**TASK OBJECTIVE**. Reproduce word for word the section of the comments on 都 and 古都 that starts with the words containing "2. The meaning" and finishes with "just plain 居る.".

**READING PASSAGE**.
+-------+

1.  I seem to recall that one of the problems in getting Mt. Fuji recognized as a World Cultural Heritage Site was the presence of an SDF facility on the lower slopes of the mountain.

2. The meaning of 都 had long since 'drifted,' to use Jordan's term; indeed, it already means 'village' as well as the place where the monarch resides, as early as the Zhou Dynasty. That is, though I get Matthew's irritation with calling Kamakura a 古都, I think he's taking too restrictive a view of 都. Characters and words, after all, are often polyvalent, and miyako is surely no exception. Thus, while the 1st meaning offered in Morohashi is indeed 「天子の常居の在る聚落」, there are several other meanings that have no necessary association with the body of the sovereign, including, e.g., a note in the 戦国策 equating 都 with 邑. Interestingly, though, 古都・故都 does have a firmer etymological link to denoting a former royal city. It can even mean (again, according to Morohashi) just plain 居る.

3. I haven't encountered 古都 used to refer to Kamakura before, but the 日本国語大辞典 doesn't even cite an exemplar in Japanese usage before the 20th c.--despite the availability of the long-established Chinese loan word. That doesn't mean the term can't be found in earlier Japanese discourse, of course, only that the Shogakukan team didn't find one.

+-------+

**PROVIDED DATA**.
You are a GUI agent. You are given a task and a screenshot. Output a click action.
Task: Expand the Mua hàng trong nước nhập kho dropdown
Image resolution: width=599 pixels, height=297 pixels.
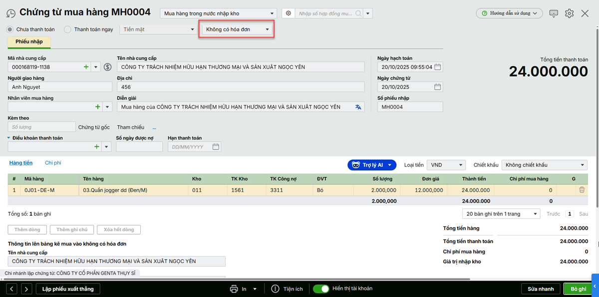(219, 13)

+-------+

**RESPONSE TO THE TASK**.
2. The meaning of 都 had long since 'drifted,' to use Jordan's term; indeed, it already means 'village' as well as the place where the monarch resides, as early as the Zhou Dynasty. That is, though I get Matthew's irritation with calling Kamakura a 古都, I think he's taking too restrictive a view of 都. Characters and words, after all, are often polyvalent, and miyako is surely no exception. Thus, while the 1st meaning offered in Morohashi is indeed 「天子の常居の在る聚落」, there are several other meanings that have no necessary association with the body of the sovereign, including, e.g., a note in the 戦国策 equating 都 with 邑. Interestingly, though, 古都・故都 does have a firmer etymological link to denoting a former royal city. It can even mean (again, according to Morohashi) just plain 居る.